═════ THE RECORDS ═════
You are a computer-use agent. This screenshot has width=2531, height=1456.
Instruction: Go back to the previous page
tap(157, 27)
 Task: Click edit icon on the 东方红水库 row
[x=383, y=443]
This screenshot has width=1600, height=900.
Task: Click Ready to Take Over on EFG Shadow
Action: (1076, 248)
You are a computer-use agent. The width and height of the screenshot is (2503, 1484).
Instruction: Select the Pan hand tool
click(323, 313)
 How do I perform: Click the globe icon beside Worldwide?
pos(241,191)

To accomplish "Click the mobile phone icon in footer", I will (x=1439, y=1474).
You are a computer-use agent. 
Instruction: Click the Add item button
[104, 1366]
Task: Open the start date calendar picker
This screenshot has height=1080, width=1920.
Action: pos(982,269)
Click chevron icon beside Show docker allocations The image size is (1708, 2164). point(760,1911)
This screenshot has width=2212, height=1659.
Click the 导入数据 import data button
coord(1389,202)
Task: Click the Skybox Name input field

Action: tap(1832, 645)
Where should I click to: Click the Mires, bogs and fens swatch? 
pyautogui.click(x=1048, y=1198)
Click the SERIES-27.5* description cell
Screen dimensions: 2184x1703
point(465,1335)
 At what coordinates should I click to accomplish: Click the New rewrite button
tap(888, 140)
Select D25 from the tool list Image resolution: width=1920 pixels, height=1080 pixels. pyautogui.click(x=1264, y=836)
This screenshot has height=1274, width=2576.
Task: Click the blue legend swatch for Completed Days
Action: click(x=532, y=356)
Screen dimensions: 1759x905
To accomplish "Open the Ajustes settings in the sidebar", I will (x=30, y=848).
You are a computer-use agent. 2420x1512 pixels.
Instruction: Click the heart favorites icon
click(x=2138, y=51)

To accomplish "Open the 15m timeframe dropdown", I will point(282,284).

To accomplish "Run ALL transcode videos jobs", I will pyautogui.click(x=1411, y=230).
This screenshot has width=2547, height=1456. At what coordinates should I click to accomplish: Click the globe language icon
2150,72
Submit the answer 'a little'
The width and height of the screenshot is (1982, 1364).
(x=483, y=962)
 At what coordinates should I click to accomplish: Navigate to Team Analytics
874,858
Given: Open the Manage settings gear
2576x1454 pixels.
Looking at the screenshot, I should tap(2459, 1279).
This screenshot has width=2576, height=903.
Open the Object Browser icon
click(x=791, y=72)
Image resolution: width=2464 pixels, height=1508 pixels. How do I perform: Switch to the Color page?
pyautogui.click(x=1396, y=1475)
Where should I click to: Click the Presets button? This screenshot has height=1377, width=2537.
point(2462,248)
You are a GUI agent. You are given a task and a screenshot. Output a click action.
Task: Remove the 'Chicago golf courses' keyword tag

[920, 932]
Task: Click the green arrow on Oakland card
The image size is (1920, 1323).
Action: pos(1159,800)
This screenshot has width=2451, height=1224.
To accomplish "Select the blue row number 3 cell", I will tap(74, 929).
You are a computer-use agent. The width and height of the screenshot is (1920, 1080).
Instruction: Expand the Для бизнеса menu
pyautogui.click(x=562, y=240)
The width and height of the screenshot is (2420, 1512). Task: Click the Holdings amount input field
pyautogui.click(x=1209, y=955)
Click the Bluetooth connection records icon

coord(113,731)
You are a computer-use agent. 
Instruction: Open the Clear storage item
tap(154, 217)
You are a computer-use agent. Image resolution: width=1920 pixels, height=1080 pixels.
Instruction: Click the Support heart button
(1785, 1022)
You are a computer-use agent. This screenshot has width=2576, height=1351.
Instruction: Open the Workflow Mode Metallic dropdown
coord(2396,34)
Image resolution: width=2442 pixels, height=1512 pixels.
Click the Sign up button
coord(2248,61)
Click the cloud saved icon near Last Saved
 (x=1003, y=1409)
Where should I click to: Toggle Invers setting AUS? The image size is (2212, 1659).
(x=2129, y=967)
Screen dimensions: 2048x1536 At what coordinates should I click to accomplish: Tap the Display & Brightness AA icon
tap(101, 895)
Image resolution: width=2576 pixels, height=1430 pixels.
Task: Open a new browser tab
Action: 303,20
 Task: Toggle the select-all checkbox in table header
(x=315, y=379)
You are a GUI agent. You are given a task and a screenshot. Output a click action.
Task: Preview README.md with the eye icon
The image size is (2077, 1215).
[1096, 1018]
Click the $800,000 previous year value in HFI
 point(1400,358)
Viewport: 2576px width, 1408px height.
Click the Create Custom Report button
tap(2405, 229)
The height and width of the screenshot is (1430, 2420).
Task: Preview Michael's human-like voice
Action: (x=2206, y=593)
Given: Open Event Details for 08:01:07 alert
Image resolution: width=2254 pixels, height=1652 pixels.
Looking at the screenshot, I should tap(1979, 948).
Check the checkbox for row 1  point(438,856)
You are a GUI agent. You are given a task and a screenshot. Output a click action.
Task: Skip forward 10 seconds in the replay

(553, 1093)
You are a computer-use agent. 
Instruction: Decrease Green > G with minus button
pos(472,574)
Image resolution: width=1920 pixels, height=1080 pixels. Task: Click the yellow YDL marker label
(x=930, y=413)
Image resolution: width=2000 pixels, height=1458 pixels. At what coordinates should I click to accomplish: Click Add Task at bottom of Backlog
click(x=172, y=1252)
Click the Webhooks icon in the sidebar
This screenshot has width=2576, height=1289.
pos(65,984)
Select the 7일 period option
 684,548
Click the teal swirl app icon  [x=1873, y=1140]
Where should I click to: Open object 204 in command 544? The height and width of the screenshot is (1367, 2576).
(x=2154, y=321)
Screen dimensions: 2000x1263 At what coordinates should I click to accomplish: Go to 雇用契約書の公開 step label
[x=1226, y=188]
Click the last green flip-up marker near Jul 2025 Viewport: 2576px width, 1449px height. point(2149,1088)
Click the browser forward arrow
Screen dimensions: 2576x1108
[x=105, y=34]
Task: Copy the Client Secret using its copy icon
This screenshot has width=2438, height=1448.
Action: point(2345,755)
═════
→ WHAT THE EXERCISE ASKS: What you give back must match the records word for word.

→ SOLUTION TO THIS EXERCISE:
You are a computer-use agent. This screenshot has width=2531, height=1456.
Instruction: Go back to the previous page
tap(157, 27)
 Task: Click edit icon on the 东方红水库 row
[x=383, y=443]
This screenshot has width=1600, height=900.
Task: Click Ready to Take Over on EFG Shadow
Action: (1076, 248)
You are a computer-use agent. The width and height of the screenshot is (2503, 1484).
Instruction: Select the Pan hand tool
click(323, 313)
 How do I perform: Click the globe icon beside Worldwide?
pos(241,191)

To accomplish "Click the mobile phone icon in footer", I will (x=1439, y=1474).
You are a computer-use agent. 
Instruction: Click the Add item button
[104, 1366]
Task: Open the start date calendar picker
This screenshot has height=1080, width=1920.
Action: pos(982,269)
Click chevron icon beside Show docker allocations The image size is (1708, 2164). point(760,1911)
This screenshot has width=2212, height=1659.
Click the 导入数据 import data button
coord(1389,202)
Task: Click the Skybox Name input field

Action: tap(1832, 645)
Where should I click to: Click the Mires, bogs and fens swatch? 
pyautogui.click(x=1048, y=1198)
Click the SERIES-27.5* description cell
Screen dimensions: 2184x1703
point(465,1335)
 At what coordinates should I click to accomplish: Click the New rewrite button
tap(888, 140)
Select D25 from the tool list Image resolution: width=1920 pixels, height=1080 pixels. pyautogui.click(x=1264, y=836)
This screenshot has height=1274, width=2576.
Task: Click the blue legend swatch for Completed Days
Action: click(x=532, y=356)
Screen dimensions: 1759x905
To accomplish "Open the Ajustes settings in the sidebar", I will (x=30, y=848).
You are a computer-use agent. 2420x1512 pixels.
Instruction: Click the heart favorites icon
click(x=2138, y=51)

To accomplish "Open the 15m timeframe dropdown", I will point(282,284).

To accomplish "Run ALL transcode videos jobs", I will pyautogui.click(x=1411, y=230).
This screenshot has width=2547, height=1456. At what coordinates should I click to accomplish: Click the globe language icon
2150,72
Submit the answer 'a little'
The width and height of the screenshot is (1982, 1364).
(x=483, y=962)
 At what coordinates should I click to accomplish: Navigate to Team Analytics
874,858
Given: Open the Manage settings gear
2576x1454 pixels.
Looking at the screenshot, I should tap(2459, 1279).
This screenshot has width=2576, height=903.
Open the Object Browser icon
click(x=791, y=72)
Image resolution: width=2464 pixels, height=1508 pixels. How do I perform: Switch to the Color page?
pyautogui.click(x=1396, y=1475)
Where should I click to: Click the Presets button? This screenshot has height=1377, width=2537.
point(2462,248)
You are a GUI agent. You are given a task and a screenshot. Output a click action.
Task: Remove the 'Chicago golf courses' keyword tag

[920, 932]
Task: Click the green arrow on Oakland card
The image size is (1920, 1323).
Action: pos(1159,800)
This screenshot has width=2451, height=1224.
To accomplish "Select the blue row number 3 cell", I will tap(74, 929).
You are a computer-use agent. The width and height of the screenshot is (1920, 1080).
Instruction: Expand the Для бизнеса menu
pyautogui.click(x=562, y=240)
The width and height of the screenshot is (2420, 1512). Task: Click the Holdings amount input field
pyautogui.click(x=1209, y=955)
Click the Bluetooth connection records icon

coord(113,731)
You are a computer-use agent. 
Instruction: Open the Clear storage item
tap(154, 217)
You are a computer-use agent. Image resolution: width=1920 pixels, height=1080 pixels.
Instruction: Click the Support heart button
(1785, 1022)
You are a computer-use agent. This screenshot has width=2576, height=1351.
Instruction: Open the Workflow Mode Metallic dropdown
coord(2396,34)
Image resolution: width=2442 pixels, height=1512 pixels.
Click the Sign up button
coord(2248,61)
Click the cloud saved icon near Last Saved
 (x=1003, y=1409)
Where should I click to: Toggle Invers setting AUS? The image size is (2212, 1659).
(x=2129, y=967)
Screen dimensions: 2048x1536 At what coordinates should I click to accomplish: Tap the Display & Brightness AA icon
tap(101, 895)
Image resolution: width=2576 pixels, height=1430 pixels.
Task: Open a new browser tab
Action: 303,20
 Task: Toggle the select-all checkbox in table header
(x=315, y=379)
You are a GUI agent. You are given a task and a screenshot. Output a click action.
Task: Preview README.md with the eye icon
The image size is (2077, 1215).
[1096, 1018]
Click the $800,000 previous year value in HFI
 point(1400,358)
Viewport: 2576px width, 1408px height.
Click the Create Custom Report button
tap(2405, 229)
The height and width of the screenshot is (1430, 2420).
Task: Preview Michael's human-like voice
Action: (x=2206, y=593)
Given: Open Event Details for 08:01:07 alert
Image resolution: width=2254 pixels, height=1652 pixels.
Looking at the screenshot, I should tap(1979, 948).
Check the checkbox for row 1  point(438,856)
You are a GUI agent. You are given a task and a screenshot. Output a click action.
Task: Skip forward 10 seconds in the replay

(553, 1093)
You are a computer-use agent. 
Instruction: Decrease Green > G with minus button
pos(472,574)
Image resolution: width=1920 pixels, height=1080 pixels. Task: Click the yellow YDL marker label
(x=930, y=413)
Image resolution: width=2000 pixels, height=1458 pixels. At what coordinates should I click to accomplish: Click Add Task at bottom of Backlog
click(x=172, y=1252)
Click the Webhooks icon in the sidebar
This screenshot has width=2576, height=1289.
pos(65,984)
Select the 7일 period option
 684,548
Click the teal swirl app icon  [x=1873, y=1140]
Where should I click to: Open object 204 in command 544? The height and width of the screenshot is (1367, 2576).
(x=2154, y=321)
Screen dimensions: 2000x1263 At what coordinates should I click to accomplish: Go to 雇用契約書の公開 step label
[x=1226, y=188]
Click the last green flip-up marker near Jul 2025 Viewport: 2576px width, 1449px height. point(2149,1088)
Click the browser forward arrow
Screen dimensions: 2576x1108
[x=105, y=34]
Task: Copy the Client Secret using its copy icon
This screenshot has width=2438, height=1448.
Action: point(2345,755)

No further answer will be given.